The chronological structure does make his opinions and the message of the main body of the book a little harder to summarize, though. Except for maybe, Read Plato. That's what I'm going to do. Several times over, if I take his advice. And then I'm going to read this book again.

“For many readers the first experience with a serious book is reading a textbook. They learn, or are even taught, to skim to get to the main idea. Whatever the merits of this strategy for reading books written by committees of corporate educators, it is absolutely the wrong way to read Plato. These dialogues have no filler, no fluff. They are the unique, sometimes eccentric but always brilliant fictional inventions of a first-rate mind.”

That third sentence is such a great line.

Then, in an explanation of Aristotle's four types of causes: “A Chinese factory worker is the efficient cause of the original pink flamingo, but the minivan is the efficient cause of the squashed pink flamingo.” It's good to have that cleared up, eh?  Sorry, it made me smile.

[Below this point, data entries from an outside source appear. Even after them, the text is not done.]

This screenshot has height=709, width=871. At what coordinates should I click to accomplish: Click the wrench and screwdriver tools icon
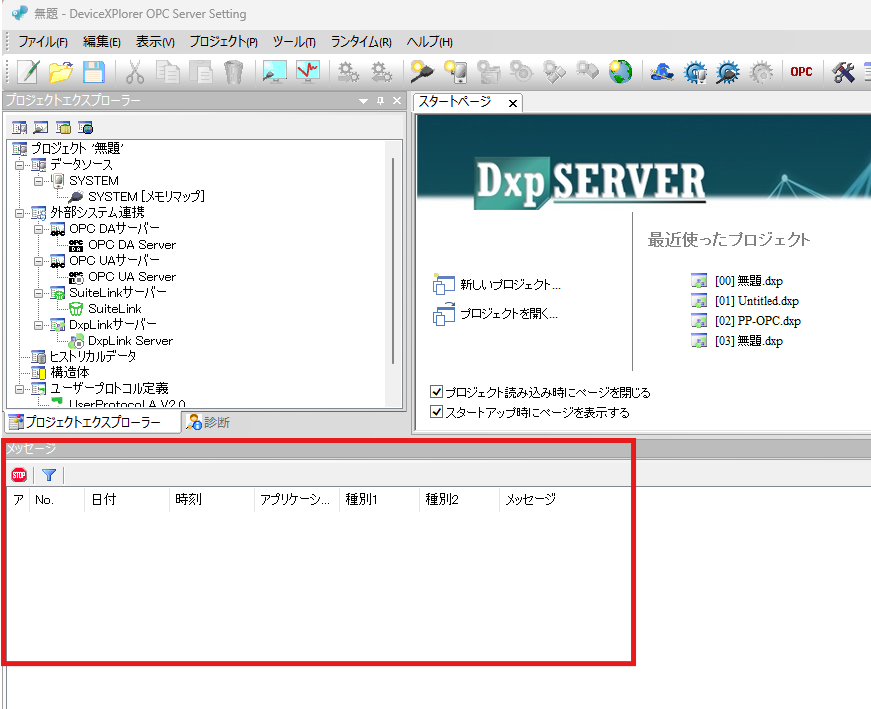click(x=843, y=71)
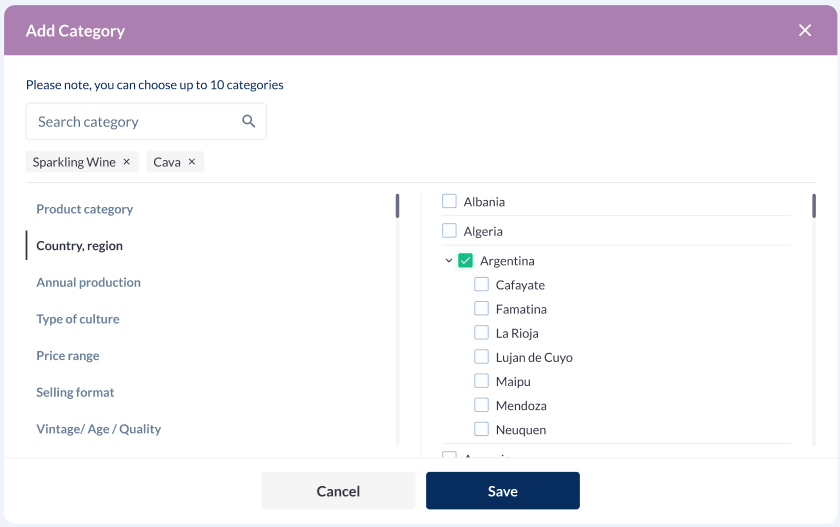Click the Cancel button
Viewport: 840px width, 527px height.
click(338, 491)
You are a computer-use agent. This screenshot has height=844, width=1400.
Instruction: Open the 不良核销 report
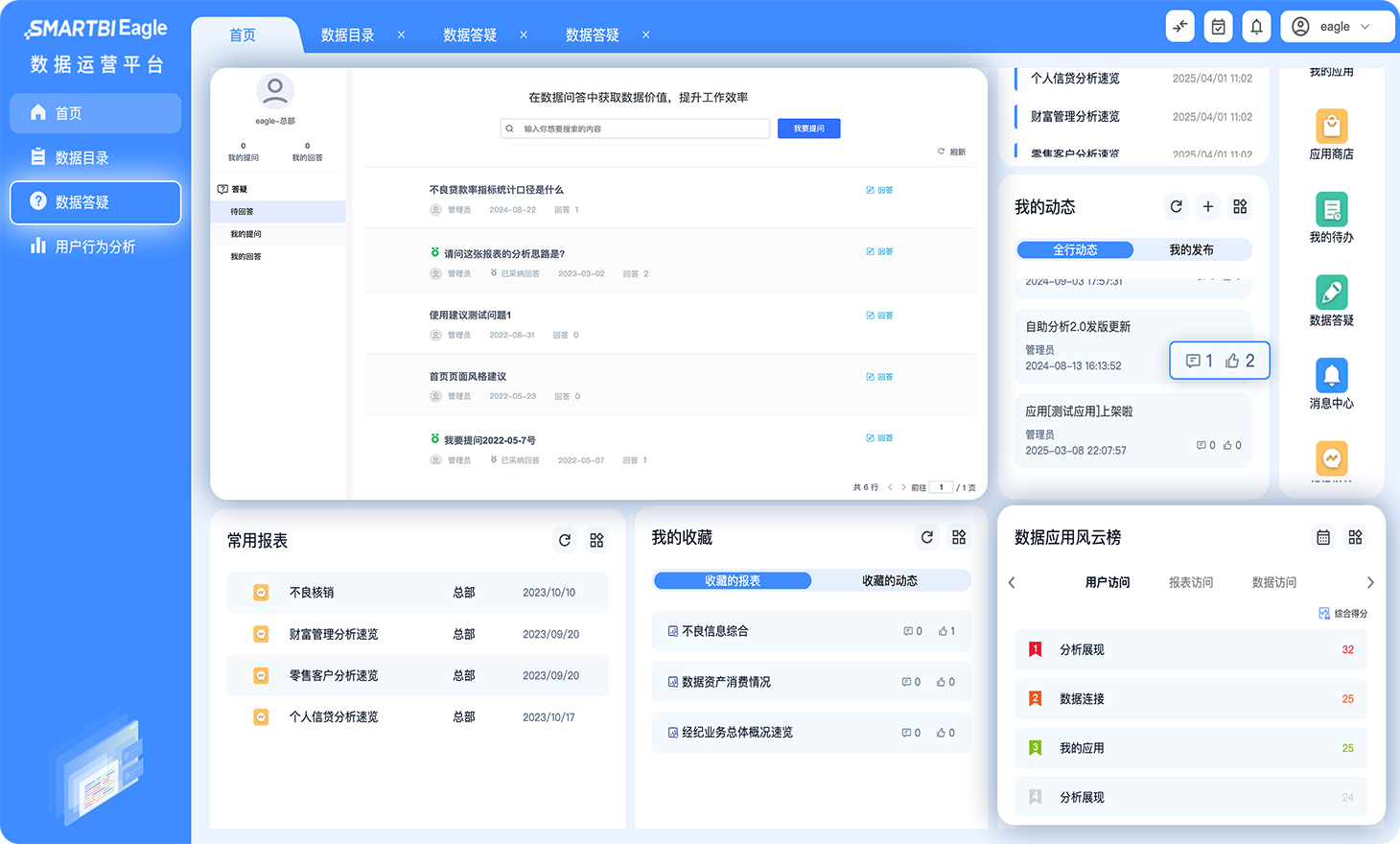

Okay, just one more favorite, then we're out of here: Aristotle erred, but he did so because of a rational induction based on a large set of observations. Humans had been observing the heavens and keeping careful records for hundreds of years. Aristotle could induce the fact of change in the heavens since they move, but he also sensibly induced the eternality of the heavens since they seemed stable over all of human history. In 1572 a supernova shocked scientific Europe not because it was a change in the heavens (as even some college texts teach), but because this change seemed to be a birth or destruction of an object in the heavens. Aristotle was wrong.” Shock of shocks, a textbook misunderstanding human reactions to a historical event! And in astronomy?!  No!

3 comments :

Melanie said...

You're welcome! I'm glad you enjoyed it so much! ^__^

Yes, you should read lots of Plato. And I should read still more Plato. Do you have access to a copy of the Red Book? Plato is exceptionally readable, you know. Any junior higher ought to be able to read him. Of course, read him in a way which does justice to all the depths of his brilliance... well, no doctor of philosophy could really be expected to do that!

As to Aristotle's four causes... that flamingo is brilliant. He has passed this philosophy of dealing with difficult topics on to all of us. In our session on Aristotle's Metaphysics, Dr. Jenson (I think it was him) refused to let us use any boring examples. So our discussion of the four causes involved a hypothetical cow which was catapulted through the air from the Sutherland parking lot and landed in the middle of our classroom. Or "cow-apulted," or "cattle-pulted," depending on who you asked...

Marcy said...

The Red Book? Now I'm confused. By Jung? I don't see any such thing by Plato... mer. I have a copy of a collection of Great Dialogues of Plato, and I think John downloaded some Plato, and there are more used copies of Plato I could get with my book allowance at the store. When the time comes.

Heh, you remind me of Lewis' prologue to Athanasius. That's the way of the Great Books, eh?

Heh heh. Yes, that's the way to do it. I'm a little surprised you didn't catapult a cat, but I suppose a cow works. "Cattle-pulted," she says, shaking her head. You know, there's a scene in Wonderfalls involving pink (What other color would they be? Ooh! I want a black lawn flamingo!) lawn flamingos. It is amusing, as are many things on Wonderfalls. But not all.

Melanie said...

The Red Book is what we Torrey folk call the office-recommended copy of the Complete Works of Plato. It is large and red. :)

Yeah, I remember that prologue. It was very true. Like most of what Lewis writes. :)

I am very glad Dr. Jensen did that for us... otherwise my memory of that session would just be of plowing through Aristotle, and that is... less fun. Oh, Aristotle truly is hard to read. This is because all his actual dialogues were lost when the Great Library of Alexandria burned and all we have left are his lecture notes... They tell us he was really proud of his style, too... alas, it was lost.